Aliaksandr Kikiniou

Personal information
- Full name: Aliaksandr Fiodaravich Kikiniou
- Nationality: Belarus; United States
- Born: 9 April 1980 (age 46) Homelskay oblast, Zhlobin District, Belarusian SSR, Soviet Union
- Height: 1.77 m (5 ft 9+1⁄2 in)
- Weight: 74 kg (163 lb)

Sport
- Style: Greco-Roman
- Club: Dynamo Minsk
- Coach: Siarhei Lishtvan

Medal record
Men's Greco-Roman wrestling
Representing Belarus
World Championships
| Bronze medal – third place | 2009 Herning | 74 kg |
European Championships
| Gold medal – first place | 2010 Baku | 74 kg |
| Silver medal – second place | 2003 Belgrade | 74 kg |
| Bronze medal – third place | 2009 Vilnius | 74 kg |

= Aliaksandr Kikiniou =

Belarusian Greco-Roman wrestler

Aliaksandr Fiodaravich Kikiniov (Аляксандр Фёдаравіч Кікінёў; born 9 April 1980) is a Belarusian-American Greco-Roman wrestler. He won the bronze medal at the 2009 World Wrestling Championships in Herning, Denmark, defeating Germany's Konstantin Schneider. He is also a three-time medalist and one-time champion at the European Championships.

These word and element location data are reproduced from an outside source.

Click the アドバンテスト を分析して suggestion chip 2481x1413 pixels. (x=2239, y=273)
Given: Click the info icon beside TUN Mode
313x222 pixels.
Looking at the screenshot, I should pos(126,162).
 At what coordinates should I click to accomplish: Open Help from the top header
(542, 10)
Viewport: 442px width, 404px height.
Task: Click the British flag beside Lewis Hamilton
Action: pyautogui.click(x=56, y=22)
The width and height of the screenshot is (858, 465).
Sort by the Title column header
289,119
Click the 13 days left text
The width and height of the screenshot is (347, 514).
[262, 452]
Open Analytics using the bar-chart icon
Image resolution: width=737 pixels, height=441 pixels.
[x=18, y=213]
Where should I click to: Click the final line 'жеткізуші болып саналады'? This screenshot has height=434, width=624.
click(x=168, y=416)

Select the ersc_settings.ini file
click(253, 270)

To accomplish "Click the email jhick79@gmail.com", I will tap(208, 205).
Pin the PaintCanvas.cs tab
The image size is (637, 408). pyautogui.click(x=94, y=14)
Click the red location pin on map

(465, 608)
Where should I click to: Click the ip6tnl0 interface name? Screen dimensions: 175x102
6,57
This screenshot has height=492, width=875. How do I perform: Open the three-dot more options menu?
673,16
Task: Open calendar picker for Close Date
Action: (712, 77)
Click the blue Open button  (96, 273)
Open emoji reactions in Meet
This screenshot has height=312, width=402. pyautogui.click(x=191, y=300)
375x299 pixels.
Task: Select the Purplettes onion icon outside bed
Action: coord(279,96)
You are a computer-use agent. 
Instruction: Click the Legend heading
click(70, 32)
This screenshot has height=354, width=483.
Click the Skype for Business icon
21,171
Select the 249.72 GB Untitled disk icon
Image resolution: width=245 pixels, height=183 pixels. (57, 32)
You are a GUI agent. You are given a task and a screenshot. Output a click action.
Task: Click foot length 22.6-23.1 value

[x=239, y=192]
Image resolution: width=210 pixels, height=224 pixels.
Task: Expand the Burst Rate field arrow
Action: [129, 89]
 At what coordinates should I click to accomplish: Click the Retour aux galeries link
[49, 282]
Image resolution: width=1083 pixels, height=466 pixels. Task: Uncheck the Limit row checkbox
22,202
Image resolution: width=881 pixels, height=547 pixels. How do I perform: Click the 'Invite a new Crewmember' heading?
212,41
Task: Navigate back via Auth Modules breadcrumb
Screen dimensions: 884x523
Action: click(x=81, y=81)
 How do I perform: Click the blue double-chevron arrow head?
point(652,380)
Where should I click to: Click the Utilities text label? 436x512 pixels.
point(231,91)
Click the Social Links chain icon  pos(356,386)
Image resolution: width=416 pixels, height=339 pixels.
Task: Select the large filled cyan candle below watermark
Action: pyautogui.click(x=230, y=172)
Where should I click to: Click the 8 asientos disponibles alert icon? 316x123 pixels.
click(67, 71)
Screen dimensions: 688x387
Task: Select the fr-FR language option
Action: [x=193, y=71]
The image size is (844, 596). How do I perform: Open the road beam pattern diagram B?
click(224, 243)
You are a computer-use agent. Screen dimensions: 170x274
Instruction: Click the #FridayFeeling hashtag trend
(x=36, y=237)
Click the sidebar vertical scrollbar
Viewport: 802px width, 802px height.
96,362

Kikiniou made his official debut at the 2004 Summer Olympics in Athens, where he competed in the men's 74 kg class. He lost two straight matches each to China's Sai Yinjiya (3–5) and Switzerland's Reto Bucher by a 2–3 score, leaving him on the bottom of the pool and placing fifteenth in the final standings.

At the 2012 Summer Olympics in London, Kikiniou made an Olympic comeback from his eight-year absence, again in the 74 kg class. He reached the quarter-final round of the event, where he was outclassed by Armenia's Arsen Julfalakyan, who was able to score three technical points in two successive periods. Because Julfalakyan advanced further into the final match against Russia's Roman Vlasov, Kikiniou was offered another shot for an Olympic bronze medal through the repechage bouts. He first defeated Kyrgyzstan's Daniar Kobonov, but lost the bronze medal match to Azerbaijan's Emin Ahmadov, who formidably pushed him out of the wrestling mat in the third period, with a 2–3 decision.

In 2024, he qualified for his seventh Greco-Roman World Championships, representing the United States for the first time at the age of 44, in the 82 kg class.